## Data for analysis

:::

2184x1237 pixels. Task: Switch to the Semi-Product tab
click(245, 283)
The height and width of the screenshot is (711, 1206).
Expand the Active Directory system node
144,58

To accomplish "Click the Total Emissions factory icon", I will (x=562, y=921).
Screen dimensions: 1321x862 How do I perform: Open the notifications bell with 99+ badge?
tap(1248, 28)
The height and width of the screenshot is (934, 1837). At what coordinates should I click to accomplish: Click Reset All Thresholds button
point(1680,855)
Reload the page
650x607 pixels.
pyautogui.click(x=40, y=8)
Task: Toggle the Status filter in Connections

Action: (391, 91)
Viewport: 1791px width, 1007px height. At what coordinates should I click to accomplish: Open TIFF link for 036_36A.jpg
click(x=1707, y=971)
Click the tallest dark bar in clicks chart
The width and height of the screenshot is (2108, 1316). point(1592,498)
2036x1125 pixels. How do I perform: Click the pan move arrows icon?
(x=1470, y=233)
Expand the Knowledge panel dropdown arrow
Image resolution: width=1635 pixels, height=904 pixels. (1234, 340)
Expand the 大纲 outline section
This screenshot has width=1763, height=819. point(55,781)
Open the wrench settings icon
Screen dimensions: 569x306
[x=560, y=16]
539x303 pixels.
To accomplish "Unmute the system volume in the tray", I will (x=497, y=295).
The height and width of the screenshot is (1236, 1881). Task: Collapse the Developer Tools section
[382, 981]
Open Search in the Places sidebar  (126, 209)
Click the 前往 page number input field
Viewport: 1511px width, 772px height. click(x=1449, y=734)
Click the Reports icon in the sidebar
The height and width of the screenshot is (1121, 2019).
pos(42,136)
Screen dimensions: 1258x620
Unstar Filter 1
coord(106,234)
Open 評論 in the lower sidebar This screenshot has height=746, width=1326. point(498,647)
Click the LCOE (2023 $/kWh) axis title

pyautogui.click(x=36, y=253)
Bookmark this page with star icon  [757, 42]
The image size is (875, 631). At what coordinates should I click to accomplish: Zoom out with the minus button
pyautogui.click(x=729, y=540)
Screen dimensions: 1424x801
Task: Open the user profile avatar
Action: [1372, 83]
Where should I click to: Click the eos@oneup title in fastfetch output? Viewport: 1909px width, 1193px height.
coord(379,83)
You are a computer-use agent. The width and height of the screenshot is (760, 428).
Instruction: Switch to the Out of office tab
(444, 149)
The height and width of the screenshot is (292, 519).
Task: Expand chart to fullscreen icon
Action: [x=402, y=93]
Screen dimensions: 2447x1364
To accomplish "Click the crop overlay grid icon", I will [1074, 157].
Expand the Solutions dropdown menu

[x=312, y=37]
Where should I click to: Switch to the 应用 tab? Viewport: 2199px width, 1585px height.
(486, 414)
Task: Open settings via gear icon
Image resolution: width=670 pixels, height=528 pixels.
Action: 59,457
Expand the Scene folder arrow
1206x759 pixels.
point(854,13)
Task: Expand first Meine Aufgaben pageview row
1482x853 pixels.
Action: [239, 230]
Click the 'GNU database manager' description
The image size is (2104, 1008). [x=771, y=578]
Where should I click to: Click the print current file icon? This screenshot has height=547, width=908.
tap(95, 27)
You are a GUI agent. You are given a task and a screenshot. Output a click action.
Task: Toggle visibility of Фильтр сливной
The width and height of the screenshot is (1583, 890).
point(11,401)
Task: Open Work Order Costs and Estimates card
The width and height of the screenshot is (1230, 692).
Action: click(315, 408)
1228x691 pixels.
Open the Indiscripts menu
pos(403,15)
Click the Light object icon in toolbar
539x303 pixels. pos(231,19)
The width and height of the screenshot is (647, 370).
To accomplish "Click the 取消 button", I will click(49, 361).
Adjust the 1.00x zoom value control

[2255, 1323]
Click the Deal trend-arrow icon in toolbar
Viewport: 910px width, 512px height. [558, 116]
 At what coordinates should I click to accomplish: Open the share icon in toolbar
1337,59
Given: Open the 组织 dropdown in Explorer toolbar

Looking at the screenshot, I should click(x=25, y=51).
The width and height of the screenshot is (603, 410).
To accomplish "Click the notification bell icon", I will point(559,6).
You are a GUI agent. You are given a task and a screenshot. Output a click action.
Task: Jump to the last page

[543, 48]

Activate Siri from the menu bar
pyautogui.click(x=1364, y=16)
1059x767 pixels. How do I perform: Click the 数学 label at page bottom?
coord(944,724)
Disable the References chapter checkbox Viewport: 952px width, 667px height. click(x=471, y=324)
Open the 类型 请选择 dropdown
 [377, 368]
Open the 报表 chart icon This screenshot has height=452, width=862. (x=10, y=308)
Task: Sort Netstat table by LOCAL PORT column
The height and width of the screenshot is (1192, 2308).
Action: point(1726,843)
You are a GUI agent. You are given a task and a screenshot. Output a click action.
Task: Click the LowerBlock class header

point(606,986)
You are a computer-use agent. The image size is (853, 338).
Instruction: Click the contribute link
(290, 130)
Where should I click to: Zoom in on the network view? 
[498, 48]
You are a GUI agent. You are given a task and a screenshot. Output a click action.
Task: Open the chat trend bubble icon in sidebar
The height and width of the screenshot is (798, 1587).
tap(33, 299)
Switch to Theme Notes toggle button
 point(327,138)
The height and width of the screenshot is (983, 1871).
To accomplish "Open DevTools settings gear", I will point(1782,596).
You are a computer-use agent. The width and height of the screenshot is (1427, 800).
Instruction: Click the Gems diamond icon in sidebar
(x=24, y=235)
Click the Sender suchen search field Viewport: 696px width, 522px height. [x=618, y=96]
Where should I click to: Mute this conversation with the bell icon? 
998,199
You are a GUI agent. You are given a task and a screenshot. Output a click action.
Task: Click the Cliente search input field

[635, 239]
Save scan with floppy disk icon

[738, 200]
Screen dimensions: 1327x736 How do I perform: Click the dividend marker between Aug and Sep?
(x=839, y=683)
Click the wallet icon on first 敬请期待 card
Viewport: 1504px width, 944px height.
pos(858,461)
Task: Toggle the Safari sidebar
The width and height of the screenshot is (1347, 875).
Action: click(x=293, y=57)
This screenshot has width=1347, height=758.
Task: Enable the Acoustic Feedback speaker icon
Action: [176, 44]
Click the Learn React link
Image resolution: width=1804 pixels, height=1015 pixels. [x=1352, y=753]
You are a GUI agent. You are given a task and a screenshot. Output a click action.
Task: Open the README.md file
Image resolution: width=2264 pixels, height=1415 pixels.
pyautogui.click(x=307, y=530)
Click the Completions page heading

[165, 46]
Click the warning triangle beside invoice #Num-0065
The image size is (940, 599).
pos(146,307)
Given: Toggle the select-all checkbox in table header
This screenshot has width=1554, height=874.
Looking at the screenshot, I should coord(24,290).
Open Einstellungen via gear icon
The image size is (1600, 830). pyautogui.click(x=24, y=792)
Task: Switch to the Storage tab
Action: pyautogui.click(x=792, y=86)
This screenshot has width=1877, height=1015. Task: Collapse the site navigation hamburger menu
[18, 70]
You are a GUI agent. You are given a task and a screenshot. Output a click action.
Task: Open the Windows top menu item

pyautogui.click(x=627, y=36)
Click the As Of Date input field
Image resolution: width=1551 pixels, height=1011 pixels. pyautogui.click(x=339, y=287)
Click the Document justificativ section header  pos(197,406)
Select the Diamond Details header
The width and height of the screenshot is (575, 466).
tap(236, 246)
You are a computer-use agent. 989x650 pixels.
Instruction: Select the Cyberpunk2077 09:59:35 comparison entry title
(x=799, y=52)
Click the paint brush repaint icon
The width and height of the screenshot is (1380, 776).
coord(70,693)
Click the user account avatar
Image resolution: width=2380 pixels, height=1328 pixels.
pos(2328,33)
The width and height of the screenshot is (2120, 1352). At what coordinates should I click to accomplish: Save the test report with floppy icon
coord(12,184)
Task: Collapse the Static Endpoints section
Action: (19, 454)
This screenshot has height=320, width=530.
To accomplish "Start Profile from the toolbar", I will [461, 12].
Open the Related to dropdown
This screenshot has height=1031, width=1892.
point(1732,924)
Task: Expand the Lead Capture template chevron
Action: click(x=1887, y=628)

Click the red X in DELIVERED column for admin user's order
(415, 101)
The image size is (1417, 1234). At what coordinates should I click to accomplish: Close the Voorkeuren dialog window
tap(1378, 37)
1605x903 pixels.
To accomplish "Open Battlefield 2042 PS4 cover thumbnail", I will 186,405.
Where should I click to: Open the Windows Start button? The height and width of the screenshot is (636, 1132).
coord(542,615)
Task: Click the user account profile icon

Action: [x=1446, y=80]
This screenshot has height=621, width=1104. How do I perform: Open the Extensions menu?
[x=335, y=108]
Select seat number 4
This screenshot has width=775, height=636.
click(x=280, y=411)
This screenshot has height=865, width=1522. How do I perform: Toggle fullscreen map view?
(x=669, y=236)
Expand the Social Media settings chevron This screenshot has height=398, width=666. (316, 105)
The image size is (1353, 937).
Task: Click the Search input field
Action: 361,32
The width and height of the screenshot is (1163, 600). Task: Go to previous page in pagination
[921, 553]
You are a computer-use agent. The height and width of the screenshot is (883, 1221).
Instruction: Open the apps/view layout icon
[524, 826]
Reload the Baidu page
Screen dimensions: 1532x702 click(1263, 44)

:::

## Exercise
Go through the data above and return each line containing the string "computer".

## Answer below
You are a computer-use agent. The width and height of the screenshot is (760, 428).
You are a computer-use agent. The image size is (853, 338).
You are a computer-use agent. The width and height of the screenshot is (1427, 800).
You are a computer-use agent. 989x650 pixels.
You are a computer-use agent. The height and width of the screenshot is (883, 1221).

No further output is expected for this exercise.